[Collected data]
--- START ---

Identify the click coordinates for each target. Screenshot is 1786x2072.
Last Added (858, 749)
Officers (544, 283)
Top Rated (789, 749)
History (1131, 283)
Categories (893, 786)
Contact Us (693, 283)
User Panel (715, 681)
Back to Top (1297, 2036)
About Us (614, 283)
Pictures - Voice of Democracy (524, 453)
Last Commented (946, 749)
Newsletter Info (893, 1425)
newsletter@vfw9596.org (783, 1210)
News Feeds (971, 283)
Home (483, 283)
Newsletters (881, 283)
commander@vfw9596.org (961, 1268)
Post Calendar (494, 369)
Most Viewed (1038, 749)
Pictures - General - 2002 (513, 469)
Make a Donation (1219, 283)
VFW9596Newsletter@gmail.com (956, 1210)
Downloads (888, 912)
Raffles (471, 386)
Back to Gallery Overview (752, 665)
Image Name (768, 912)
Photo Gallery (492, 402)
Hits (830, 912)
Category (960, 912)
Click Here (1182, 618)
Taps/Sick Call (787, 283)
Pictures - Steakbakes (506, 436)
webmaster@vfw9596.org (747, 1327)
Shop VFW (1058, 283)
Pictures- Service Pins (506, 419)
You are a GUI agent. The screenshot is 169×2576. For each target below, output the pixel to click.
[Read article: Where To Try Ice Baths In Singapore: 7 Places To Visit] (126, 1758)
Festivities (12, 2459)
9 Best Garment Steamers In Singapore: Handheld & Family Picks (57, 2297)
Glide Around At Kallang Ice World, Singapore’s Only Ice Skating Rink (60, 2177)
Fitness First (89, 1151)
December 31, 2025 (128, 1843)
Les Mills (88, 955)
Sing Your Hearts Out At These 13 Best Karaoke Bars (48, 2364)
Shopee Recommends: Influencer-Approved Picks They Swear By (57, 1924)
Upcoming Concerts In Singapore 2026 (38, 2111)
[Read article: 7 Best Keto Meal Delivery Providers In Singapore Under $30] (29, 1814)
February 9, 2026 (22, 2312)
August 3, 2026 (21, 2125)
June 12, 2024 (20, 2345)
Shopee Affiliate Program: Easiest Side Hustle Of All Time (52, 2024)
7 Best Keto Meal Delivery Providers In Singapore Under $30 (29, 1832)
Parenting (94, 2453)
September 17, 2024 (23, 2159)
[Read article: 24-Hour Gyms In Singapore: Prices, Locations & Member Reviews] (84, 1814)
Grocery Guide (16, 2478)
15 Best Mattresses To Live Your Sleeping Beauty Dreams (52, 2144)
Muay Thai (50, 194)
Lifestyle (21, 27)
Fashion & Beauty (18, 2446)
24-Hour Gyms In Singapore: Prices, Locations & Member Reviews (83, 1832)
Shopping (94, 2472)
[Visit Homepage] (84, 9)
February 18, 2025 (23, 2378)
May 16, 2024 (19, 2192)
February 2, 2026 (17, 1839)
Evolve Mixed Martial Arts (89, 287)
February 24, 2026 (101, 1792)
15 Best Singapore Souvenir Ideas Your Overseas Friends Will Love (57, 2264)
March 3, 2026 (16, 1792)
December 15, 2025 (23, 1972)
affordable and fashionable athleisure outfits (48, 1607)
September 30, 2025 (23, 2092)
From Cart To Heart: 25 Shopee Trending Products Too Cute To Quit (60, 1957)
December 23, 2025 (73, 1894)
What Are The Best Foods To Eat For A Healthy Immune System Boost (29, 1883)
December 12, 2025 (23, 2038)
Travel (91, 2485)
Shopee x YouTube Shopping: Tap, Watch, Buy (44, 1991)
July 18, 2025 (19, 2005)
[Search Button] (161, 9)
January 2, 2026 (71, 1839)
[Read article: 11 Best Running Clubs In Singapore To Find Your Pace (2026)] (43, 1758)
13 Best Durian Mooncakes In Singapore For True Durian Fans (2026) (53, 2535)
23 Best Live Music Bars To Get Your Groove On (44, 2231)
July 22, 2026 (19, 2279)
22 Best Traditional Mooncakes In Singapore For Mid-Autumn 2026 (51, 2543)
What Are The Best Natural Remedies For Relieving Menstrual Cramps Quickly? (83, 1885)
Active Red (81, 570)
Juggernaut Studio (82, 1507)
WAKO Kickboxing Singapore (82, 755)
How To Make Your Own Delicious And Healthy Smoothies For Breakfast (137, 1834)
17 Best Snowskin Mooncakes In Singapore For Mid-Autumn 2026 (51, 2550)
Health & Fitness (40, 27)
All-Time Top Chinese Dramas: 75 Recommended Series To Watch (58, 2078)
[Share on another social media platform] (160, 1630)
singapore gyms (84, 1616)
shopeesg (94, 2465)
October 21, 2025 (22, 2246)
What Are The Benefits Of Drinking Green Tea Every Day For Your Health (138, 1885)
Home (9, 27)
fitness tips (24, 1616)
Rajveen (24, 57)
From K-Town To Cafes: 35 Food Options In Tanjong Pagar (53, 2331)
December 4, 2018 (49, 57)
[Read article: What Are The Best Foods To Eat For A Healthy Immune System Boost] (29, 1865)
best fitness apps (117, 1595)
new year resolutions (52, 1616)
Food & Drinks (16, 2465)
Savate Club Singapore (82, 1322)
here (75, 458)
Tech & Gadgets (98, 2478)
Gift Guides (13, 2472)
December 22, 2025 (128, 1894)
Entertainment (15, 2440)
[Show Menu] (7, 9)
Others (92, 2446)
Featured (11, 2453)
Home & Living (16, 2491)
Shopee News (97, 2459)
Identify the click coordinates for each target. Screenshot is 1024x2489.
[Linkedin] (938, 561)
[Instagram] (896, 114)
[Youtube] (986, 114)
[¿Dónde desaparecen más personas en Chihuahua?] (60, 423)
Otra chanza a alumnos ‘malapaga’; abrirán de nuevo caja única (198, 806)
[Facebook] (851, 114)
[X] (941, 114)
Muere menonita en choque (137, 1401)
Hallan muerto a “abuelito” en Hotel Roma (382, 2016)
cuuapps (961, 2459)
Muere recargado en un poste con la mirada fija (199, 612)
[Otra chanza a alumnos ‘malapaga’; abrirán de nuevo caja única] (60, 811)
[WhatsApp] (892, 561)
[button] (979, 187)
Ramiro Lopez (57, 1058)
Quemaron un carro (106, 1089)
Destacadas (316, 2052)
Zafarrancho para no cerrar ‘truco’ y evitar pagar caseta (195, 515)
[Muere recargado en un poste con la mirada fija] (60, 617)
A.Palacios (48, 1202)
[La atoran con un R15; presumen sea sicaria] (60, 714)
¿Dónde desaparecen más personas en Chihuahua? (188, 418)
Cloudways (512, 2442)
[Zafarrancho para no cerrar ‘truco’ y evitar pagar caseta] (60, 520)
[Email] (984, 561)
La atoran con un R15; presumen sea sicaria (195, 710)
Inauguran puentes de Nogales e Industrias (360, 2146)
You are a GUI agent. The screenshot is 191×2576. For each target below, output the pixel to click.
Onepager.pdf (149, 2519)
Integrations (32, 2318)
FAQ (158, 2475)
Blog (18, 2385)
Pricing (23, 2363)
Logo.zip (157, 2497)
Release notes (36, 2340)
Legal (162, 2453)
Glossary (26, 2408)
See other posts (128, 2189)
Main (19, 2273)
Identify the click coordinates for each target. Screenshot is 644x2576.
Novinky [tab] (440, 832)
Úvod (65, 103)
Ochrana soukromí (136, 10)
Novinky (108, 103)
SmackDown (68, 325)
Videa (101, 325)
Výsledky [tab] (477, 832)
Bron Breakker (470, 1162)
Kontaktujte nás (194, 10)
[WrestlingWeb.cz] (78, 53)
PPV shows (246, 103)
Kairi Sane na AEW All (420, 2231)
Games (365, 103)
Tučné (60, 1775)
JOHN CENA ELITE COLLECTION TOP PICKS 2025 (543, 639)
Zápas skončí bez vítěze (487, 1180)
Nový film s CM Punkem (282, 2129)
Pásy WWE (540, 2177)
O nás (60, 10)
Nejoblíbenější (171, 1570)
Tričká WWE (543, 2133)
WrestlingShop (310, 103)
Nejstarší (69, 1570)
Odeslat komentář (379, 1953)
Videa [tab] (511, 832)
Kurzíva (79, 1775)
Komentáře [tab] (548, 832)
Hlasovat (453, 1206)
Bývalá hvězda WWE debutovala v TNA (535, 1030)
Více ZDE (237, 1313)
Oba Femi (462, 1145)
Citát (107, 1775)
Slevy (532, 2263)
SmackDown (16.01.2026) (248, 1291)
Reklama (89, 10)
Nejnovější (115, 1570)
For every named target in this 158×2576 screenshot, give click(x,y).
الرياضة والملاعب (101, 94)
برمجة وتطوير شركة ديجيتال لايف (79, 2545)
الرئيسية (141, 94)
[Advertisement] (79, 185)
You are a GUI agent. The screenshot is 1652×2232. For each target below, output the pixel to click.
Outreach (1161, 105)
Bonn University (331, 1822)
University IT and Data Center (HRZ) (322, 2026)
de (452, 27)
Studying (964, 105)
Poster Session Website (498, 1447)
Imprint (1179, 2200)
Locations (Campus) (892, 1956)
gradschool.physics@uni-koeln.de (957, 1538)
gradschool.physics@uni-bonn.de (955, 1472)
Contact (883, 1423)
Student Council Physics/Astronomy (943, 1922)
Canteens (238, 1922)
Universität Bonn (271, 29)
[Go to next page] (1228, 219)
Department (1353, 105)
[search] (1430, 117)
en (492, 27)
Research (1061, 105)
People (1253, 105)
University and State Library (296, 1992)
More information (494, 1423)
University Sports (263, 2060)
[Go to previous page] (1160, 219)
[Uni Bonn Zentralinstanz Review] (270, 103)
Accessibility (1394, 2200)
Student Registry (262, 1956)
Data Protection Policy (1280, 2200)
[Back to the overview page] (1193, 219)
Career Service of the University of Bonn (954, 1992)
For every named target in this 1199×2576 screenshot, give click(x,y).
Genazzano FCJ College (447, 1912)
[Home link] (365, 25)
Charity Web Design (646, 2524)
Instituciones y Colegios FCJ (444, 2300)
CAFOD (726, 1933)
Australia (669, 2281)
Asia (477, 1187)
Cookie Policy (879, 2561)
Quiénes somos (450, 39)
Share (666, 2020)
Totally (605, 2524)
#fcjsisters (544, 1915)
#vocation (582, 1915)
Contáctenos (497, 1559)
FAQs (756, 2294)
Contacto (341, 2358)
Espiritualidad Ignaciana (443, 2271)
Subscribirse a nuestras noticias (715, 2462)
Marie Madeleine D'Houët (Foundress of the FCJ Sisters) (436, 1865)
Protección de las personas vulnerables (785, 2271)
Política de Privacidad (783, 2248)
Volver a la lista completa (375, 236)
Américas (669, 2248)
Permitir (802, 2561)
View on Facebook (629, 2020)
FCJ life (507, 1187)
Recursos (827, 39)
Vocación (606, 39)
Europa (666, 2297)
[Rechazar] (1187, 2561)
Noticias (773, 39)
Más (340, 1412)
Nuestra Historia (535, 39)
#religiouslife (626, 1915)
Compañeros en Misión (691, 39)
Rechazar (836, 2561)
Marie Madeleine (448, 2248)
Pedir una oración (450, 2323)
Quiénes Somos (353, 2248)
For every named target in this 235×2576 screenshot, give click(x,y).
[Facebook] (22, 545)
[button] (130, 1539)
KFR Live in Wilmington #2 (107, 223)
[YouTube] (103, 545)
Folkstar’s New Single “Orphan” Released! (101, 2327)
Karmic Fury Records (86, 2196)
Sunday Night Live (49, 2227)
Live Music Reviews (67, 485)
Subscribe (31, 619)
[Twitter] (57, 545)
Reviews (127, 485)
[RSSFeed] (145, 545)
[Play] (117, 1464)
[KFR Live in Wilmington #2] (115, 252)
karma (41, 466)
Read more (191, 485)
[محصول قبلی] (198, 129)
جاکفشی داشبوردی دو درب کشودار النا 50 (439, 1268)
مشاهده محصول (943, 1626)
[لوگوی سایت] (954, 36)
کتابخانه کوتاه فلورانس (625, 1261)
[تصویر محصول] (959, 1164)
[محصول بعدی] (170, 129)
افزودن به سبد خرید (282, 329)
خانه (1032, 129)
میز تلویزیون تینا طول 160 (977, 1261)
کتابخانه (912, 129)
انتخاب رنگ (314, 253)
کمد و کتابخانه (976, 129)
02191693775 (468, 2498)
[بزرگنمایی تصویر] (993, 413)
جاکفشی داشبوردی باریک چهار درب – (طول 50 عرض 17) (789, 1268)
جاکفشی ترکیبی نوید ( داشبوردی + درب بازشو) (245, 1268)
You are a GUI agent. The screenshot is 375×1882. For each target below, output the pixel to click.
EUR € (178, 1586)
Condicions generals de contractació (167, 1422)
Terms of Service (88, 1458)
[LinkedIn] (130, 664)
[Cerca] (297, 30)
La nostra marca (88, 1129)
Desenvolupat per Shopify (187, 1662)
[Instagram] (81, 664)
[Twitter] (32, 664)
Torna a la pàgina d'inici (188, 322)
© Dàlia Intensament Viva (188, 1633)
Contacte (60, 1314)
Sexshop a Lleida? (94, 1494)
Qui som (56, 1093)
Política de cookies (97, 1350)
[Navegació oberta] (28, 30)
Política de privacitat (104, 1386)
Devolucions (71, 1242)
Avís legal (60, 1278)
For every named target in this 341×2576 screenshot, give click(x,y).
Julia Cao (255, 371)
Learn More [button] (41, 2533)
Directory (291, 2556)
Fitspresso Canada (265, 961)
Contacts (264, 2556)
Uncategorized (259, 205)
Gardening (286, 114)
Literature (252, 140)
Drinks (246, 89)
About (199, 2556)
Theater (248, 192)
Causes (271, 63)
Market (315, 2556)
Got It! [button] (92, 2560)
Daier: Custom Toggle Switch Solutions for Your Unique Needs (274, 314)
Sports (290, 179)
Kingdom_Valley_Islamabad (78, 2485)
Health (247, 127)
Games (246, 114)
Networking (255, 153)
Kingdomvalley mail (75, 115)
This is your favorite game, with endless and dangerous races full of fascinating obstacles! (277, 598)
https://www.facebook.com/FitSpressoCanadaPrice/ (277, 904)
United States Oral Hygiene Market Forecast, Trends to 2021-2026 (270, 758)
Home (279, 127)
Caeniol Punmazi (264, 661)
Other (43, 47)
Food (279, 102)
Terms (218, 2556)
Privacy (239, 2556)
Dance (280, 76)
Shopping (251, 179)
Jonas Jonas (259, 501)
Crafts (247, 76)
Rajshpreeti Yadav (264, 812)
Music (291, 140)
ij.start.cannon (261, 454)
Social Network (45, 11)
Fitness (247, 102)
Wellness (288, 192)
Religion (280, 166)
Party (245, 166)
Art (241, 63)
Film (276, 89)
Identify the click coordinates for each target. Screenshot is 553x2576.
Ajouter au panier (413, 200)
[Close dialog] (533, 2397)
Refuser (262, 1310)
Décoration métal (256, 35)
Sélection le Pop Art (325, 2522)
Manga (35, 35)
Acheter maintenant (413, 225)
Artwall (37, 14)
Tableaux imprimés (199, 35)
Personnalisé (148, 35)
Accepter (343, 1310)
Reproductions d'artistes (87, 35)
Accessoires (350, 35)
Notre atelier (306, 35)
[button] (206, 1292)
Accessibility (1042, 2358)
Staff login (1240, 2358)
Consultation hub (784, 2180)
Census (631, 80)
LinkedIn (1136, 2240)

--- END ---

**Problem description:**
Taking the entries above, write out exactly each line from the one holding "کتابخانه کوتاه فلورانس (625, 1261)" to the one holding "Política de cookies (97, 1350)", both included, and stop there.

**Response below:**
کتابخانه کوتاه فلورانس (625, 1261)
[تصویر محصول] (959, 1164)
[محصول بعدی] (170, 129)
افزودن به سبد خرید (282, 329)
خانه (1032, 129)
میز تلویزیون تینا طول 160 (977, 1261)
کتابخانه (912, 129)
انتخاب رنگ (314, 253)
کمد و کتابخانه (976, 129)
02191693775 (468, 2498)
[بزرگنمایی تصویر] (993, 413)
جاکفشی داشبوردی باریک چهار درب – (طول 50 عرض 17) (789, 1268)
جاکفشی ترکیبی نوید ( داشبوردی + درب بازشو) (245, 1268)
You are a GUI agent. The screenshot is 375×1882. For each target below, output the pixel to click.
EUR € (178, 1586)
Condicions generals de contractació (167, 1422)
Terms of Service (88, 1458)
[LinkedIn] (130, 664)
[Cerca] (297, 30)
La nostra marca (88, 1129)
Desenvolupat per Shopify (187, 1662)
[Instagram] (81, 664)
[Twitter] (32, 664)
Torna a la pàgina d'inici (188, 322)
© Dàlia Intensament Viva (188, 1633)
Contacte (60, 1314)
Sexshop a Lleida? (94, 1494)
Qui som (56, 1093)
Política de cookies (97, 1350)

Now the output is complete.